Nerve block. Anaesthetic blocks are a therapeutic option for the management of different headaches, either in isolated form or combined with other treatments. The local anaesthetics act by reversibly inhibiting the production and the conduction of the stimulus of any type of excitable membrane, especially in nerve tissue. In clinical practice, the most widespread technique is the blocking of the nervous occipitalis major (NOM) or greater occipital nerve.
There is increasing scientific evidence supporting the modulating role of the occipital nerves on the afferent nociceptors transported by the trigeminal nerve. On blocking the arrival of nociceptive impulses by the first cervical nerves, the anaesthetic block can act on this trigeminal-cervical complex by also inhibiting the transmission of the trigeminal afferents.
They are used in migraine, in trigeminal-autonomic cephalalgia, cervicogenic headache, as well as in post-traumatic headache and in different neuralgias: occipital nerves (Arnold neuralgia), supra-orbital, supratrochlear, lagrimal, infratrochlear, infraorbital, external nasal, and auriculotemporal nerve.

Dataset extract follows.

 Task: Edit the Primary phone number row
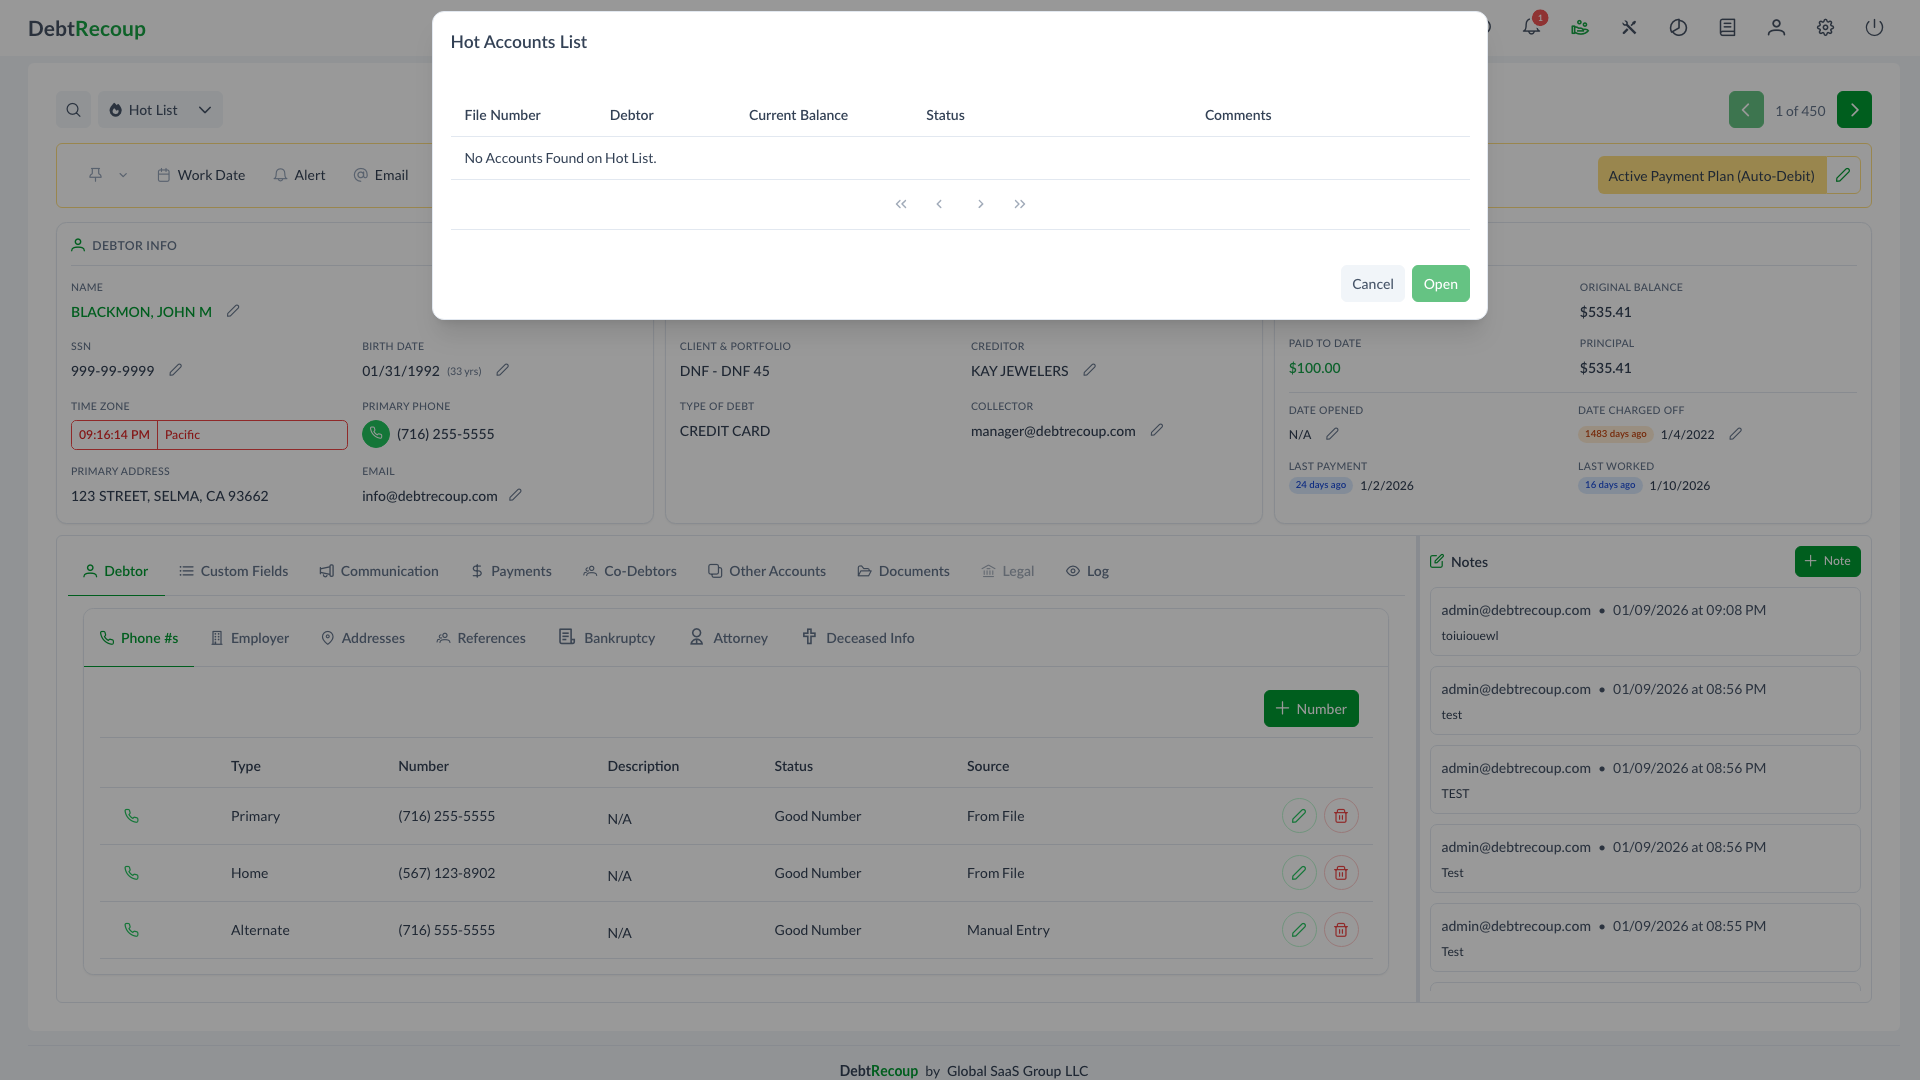pos(1298,816)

There is wide variability in applying these techniques, and for this reason the Spanish Neurology Society published the “Consensus guidelines on anaesthetic injection techniques of the pericranium nerves”.
Neuromodulation. Non-invasive neuromodulation techniques may be an option for patients that are unable to tolerate the side effects of oral medication. But the current scientific evidence is insufficient and more studies that can ensure the efficacy of these devices are needed, which seem safe and relatively useful in the majority of trials currently available.
Invasive neuromodulation (occipital and sphenopalatine stimulator) should be reserved for patients in whom oral treatments, botulin toxin and non-invasive neuromodulation have not been effective. It is currently carried out in specialised centres in tertiary hospitals and on very selected patients. It has numerous secondary effects (infections, migration of the electrode, etc.) therefore, they are not routine procedures.
Monoclonal antibodies against calcitonin gene-related peptide (CGRP) or its receptor. They are not a vaccine and do not cure the condition. They are drugs that are administered subcutaneously or intravenously that act at a preventive level by reducing the frequency and intensity of the headache. They are generally well tolerated and with no serious side effects.
They are currently in the investigation phase.